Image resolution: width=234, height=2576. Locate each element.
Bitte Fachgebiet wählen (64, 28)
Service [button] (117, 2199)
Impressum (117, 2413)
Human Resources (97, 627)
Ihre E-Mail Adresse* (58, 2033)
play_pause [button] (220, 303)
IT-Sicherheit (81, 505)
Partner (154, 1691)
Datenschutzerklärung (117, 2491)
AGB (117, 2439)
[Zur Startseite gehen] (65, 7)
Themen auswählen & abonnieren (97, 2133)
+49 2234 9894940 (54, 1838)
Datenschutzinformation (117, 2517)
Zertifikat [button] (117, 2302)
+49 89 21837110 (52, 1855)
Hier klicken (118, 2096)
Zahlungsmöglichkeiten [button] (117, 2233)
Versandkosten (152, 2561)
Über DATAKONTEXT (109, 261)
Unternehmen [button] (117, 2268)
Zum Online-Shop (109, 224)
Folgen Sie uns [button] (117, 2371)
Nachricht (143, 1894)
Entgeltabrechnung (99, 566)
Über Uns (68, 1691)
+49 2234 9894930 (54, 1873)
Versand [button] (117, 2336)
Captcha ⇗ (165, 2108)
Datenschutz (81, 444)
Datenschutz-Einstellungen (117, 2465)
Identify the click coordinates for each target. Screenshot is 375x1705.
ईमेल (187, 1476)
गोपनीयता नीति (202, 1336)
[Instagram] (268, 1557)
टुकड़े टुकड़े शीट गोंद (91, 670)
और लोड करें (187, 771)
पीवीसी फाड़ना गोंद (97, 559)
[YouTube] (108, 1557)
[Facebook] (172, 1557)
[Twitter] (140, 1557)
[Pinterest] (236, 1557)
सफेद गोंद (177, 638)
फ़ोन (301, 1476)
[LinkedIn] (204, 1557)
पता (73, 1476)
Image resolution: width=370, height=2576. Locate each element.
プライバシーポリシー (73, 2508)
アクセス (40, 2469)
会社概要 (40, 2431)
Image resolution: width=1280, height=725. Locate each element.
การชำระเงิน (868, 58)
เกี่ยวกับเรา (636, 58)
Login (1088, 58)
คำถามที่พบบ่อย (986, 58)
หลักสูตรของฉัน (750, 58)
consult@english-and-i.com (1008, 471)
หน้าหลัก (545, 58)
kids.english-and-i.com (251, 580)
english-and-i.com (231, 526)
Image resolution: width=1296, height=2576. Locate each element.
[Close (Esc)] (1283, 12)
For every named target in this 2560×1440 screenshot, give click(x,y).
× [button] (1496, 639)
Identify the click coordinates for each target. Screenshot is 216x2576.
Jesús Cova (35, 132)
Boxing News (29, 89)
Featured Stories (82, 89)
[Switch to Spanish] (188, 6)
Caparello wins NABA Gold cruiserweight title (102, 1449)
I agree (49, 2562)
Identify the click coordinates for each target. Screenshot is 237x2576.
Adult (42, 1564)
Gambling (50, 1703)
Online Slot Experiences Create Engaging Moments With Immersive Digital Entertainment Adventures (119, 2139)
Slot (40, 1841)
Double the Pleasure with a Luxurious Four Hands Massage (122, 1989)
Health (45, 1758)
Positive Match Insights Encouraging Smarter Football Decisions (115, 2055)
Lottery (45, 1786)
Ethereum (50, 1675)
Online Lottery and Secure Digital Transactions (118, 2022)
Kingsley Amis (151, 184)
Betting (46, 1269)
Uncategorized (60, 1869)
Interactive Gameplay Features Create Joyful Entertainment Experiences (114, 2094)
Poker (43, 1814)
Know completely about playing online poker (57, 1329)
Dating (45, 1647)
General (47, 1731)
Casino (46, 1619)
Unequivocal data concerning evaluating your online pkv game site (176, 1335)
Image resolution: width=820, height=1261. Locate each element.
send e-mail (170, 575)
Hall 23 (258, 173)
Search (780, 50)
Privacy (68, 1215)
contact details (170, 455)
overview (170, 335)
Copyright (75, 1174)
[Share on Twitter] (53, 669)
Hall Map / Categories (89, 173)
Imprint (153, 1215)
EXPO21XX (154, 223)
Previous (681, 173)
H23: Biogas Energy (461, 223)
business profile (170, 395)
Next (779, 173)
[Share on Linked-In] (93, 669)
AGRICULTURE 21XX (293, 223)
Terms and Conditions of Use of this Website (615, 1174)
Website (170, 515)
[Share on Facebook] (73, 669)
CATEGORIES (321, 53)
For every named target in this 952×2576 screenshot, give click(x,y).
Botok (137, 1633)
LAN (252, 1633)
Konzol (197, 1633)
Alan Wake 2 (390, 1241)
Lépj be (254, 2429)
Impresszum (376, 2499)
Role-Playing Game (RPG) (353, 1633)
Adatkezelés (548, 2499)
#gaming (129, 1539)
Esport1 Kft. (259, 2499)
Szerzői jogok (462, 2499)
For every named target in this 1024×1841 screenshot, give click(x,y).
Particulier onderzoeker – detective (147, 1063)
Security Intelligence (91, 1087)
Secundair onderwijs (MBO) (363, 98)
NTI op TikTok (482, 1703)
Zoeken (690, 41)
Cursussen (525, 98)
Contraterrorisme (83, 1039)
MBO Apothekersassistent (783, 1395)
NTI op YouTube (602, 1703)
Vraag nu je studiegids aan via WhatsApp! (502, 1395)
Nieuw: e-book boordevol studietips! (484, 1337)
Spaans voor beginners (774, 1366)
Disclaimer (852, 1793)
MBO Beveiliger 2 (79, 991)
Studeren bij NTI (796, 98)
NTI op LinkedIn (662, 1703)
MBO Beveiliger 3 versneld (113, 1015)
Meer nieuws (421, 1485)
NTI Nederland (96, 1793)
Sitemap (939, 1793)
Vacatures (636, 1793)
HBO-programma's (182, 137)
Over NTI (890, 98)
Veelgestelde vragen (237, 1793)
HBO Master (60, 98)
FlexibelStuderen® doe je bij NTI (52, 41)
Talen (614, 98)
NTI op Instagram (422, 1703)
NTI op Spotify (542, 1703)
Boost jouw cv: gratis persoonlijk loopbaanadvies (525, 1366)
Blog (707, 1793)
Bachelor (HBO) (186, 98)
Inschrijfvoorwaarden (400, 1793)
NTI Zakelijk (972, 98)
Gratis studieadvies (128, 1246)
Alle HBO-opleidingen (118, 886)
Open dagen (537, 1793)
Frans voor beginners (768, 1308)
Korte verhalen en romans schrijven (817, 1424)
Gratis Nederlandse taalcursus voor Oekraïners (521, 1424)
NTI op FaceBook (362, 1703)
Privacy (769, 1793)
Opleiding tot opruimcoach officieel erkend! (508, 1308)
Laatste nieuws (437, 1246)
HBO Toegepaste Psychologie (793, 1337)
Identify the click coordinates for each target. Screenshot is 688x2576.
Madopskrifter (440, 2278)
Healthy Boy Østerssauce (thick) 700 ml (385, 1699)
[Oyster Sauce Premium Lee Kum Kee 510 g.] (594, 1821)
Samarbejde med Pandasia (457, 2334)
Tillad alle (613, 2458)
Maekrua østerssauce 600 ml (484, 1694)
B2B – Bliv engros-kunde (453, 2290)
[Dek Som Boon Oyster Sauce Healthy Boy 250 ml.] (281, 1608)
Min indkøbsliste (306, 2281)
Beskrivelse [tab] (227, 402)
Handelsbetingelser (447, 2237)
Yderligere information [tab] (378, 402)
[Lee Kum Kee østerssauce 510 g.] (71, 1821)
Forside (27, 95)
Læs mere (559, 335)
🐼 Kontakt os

- _Aim of the task_
Extract the listing in its entirety, matching it exactly.

- _Finished task_
Image resolution: width=234, height=2576. Locate each element.
Bitte Fachgebiet wählen (64, 28)
Service [button] (117, 2199)
Impressum (117, 2413)
Human Resources (97, 627)
Ihre E-Mail Adresse* (58, 2033)
play_pause [button] (220, 303)
IT-Sicherheit (81, 505)
Partner (154, 1691)
Datenschutzerklärung (117, 2491)
AGB (117, 2439)
[Zur Startseite gehen] (65, 7)
Themen auswählen & abonnieren (97, 2133)
+49 2234 9894940 (54, 1838)
Datenschutzinformation (117, 2517)
Zertifikat [button] (117, 2302)
+49 89 21837110 (52, 1855)
Hier klicken (118, 2096)
Zahlungsmöglichkeiten [button] (117, 2233)
Versandkosten (152, 2561)
Über DATAKONTEXT (109, 261)
Unternehmen [button] (117, 2268)
Zum Online-Shop (109, 224)
Folgen Sie uns [button] (117, 2371)
Nachricht (143, 1894)
Entgeltabrechnung (99, 566)
Über Uns (68, 1691)
+49 2234 9894930 (54, 1873)
Versand [button] (117, 2336)
Captcha ⇗ (165, 2108)
Datenschutz (81, 444)
Datenschutz-Einstellungen (117, 2465)
Identify the click coordinates for each target. Screenshot is 375x1705.
ईमेल (187, 1476)
गोपनीयता नीति (202, 1336)
[Instagram] (268, 1557)
टुकड़े टुकड़े शीट गोंद (91, 670)
और लोड करें (187, 771)
पीवीसी फाड़ना गोंद (97, 559)
[YouTube] (108, 1557)
[Facebook] (172, 1557)
[Twitter] (140, 1557)
[Pinterest] (236, 1557)
सफेद गोंद (177, 638)
फ़ोन (301, 1476)
[LinkedIn] (204, 1557)
पता (73, 1476)
Image resolution: width=370, height=2576. Locate each element.
プライバシーポリシー (73, 2508)
アクセス (40, 2469)
会社概要 (40, 2431)
Image resolution: width=1280, height=725. Locate each element.
การชำระเงิน (868, 58)
เกี่ยวกับเรา (636, 58)
Login (1088, 58)
คำถามที่พบบ่อย (986, 58)
หลักสูตรของฉัน (750, 58)
consult@english-and-i.com (1008, 471)
หน้าหลัก (545, 58)
kids.english-and-i.com (251, 580)
english-and-i.com (231, 526)
Image resolution: width=1296, height=2576. Locate each element.
[Close (Esc)] (1283, 12)
For every named target in this 2560×1440 screenshot, give click(x,y).
× [button] (1496, 639)
Identify the click coordinates for each target. Screenshot is 216x2576.
Jesús Cova (35, 132)
Boxing News (29, 89)
Featured Stories (82, 89)
[Switch to Spanish] (188, 6)
Caparello wins NABA Gold cruiserweight title (102, 1449)
I agree (49, 2562)
Identify the click coordinates for each target. Screenshot is 237x2576.
Adult (42, 1564)
Gambling (50, 1703)
Online Slot Experiences Create Engaging Moments With Immersive Digital Entertainment Adventures (119, 2139)
Slot (40, 1841)
Double the Pleasure with a Luxurious Four Hands Massage (122, 1989)
Health (45, 1758)
Positive Match Insights Encouraging Smarter Football Decisions (115, 2055)
Lottery (45, 1786)
Ethereum (50, 1675)
Online Lottery and Secure Digital Transactions (118, 2022)
Kingsley Amis (151, 184)
Betting (46, 1269)
Uncategorized (60, 1869)
Interactive Gameplay Features Create Joyful Entertainment Experiences (114, 2094)
Poker (43, 1814)
Know completely about playing online poker (57, 1329)
Dating (45, 1647)
General (47, 1731)
Casino (46, 1619)
Unequivocal data concerning evaluating your online pkv game site (176, 1335)
Image resolution: width=820, height=1261. Locate each element.
send e-mail (170, 575)
Hall 23 (258, 173)
Search (780, 50)
Privacy (68, 1215)
contact details (170, 455)
overview (170, 335)
Copyright (75, 1174)
[Share on Twitter] (53, 669)
Hall Map / Categories (89, 173)
Imprint (153, 1215)
EXPO21XX (154, 223)
Previous (681, 173)
H23: Biogas Energy (461, 223)
business profile (170, 395)
Next (779, 173)
[Share on Linked-In] (93, 669)
AGRICULTURE 21XX (293, 223)
Terms and Conditions of Use of this Website (615, 1174)
Website (170, 515)
[Share on Facebook] (73, 669)
CATEGORIES (321, 53)
For every named target in this 952×2576 screenshot, give click(x,y).
Botok (137, 1633)
LAN (252, 1633)
Konzol (197, 1633)
Alan Wake 2 (390, 1241)
Lépj be (254, 2429)
Impresszum (376, 2499)
Role-Playing Game (RPG) (353, 1633)
Adatkezelés (548, 2499)
#gaming (129, 1539)
Esport1 Kft. (259, 2499)
Szerzői jogok (462, 2499)
For every named target in this 1024×1841 screenshot, give click(x,y).
Particulier onderzoeker – detective (147, 1063)
Security Intelligence (91, 1087)
Secundair onderwijs (MBO) (363, 98)
NTI op TikTok (482, 1703)
Zoeken (690, 41)
Cursussen (525, 98)
Contraterrorisme (83, 1039)
MBO Apothekersassistent (783, 1395)
NTI op YouTube (602, 1703)
Vraag nu je studiegids aan via WhatsApp! (502, 1395)
Nieuw: e-book boordevol studietips! (484, 1337)
Spaans voor beginners (774, 1366)
Disclaimer (852, 1793)
MBO Beveiliger 2 (79, 991)
Studeren bij NTI (796, 98)
NTI op LinkedIn (662, 1703)
MBO Beveiliger 3 versneld (113, 1015)
Meer nieuws (421, 1485)
NTI Nederland (96, 1793)
Sitemap (939, 1793)
Vacatures (636, 1793)
HBO-programma's (182, 137)
Over NTI (890, 98)
Veelgestelde vragen (237, 1793)
HBO Master (60, 98)
FlexibelStuderen® doe je bij NTI (52, 41)
Talen (614, 98)
NTI op Instagram (422, 1703)
NTI op Spotify (542, 1703)
Boost jouw cv: gratis persoonlijk loopbaanadvies (525, 1366)
Blog (707, 1793)
Bachelor (HBO) (186, 98)
Inschrijfvoorwaarden (400, 1793)
NTI Zakelijk (972, 98)
Gratis studieadvies (128, 1246)
Alle HBO-opleidingen (118, 886)
Open dagen (537, 1793)
Frans voor beginners (768, 1308)
Korte verhalen en romans schrijven (817, 1424)
Gratis Nederlandse taalcursus voor Oekraïners (521, 1424)
NTI op FaceBook (362, 1703)
Privacy (769, 1793)
Opleiding tot opruimcoach officieel erkend! (508, 1308)
Laatste nieuws (437, 1246)
HBO Toegepaste Psychologie (793, 1337)
Identify the click coordinates for each target. Screenshot is 688x2576.
Madopskrifter (440, 2278)
Healthy Boy Østerssauce (thick) 700 ml (385, 1699)
[Oyster Sauce Premium Lee Kum Kee 510 g.] (594, 1821)
Samarbejde med Pandasia (457, 2334)
Tillad alle (613, 2458)
Maekrua østerssauce 600 ml (484, 1694)
B2B – Bliv engros-kunde (453, 2290)
[Dek Som Boon Oyster Sauce Healthy Boy 250 ml.] (281, 1608)
Min indkøbsliste (306, 2281)
Beskrivelse [tab] (227, 402)
Handelsbetingelser (447, 2237)
Yderligere information [tab] (378, 402)
[Lee Kum Kee østerssauce 510 g.] (71, 1821)
Forside (27, 95)
Læs mere (559, 335)
🐼 Kontakt os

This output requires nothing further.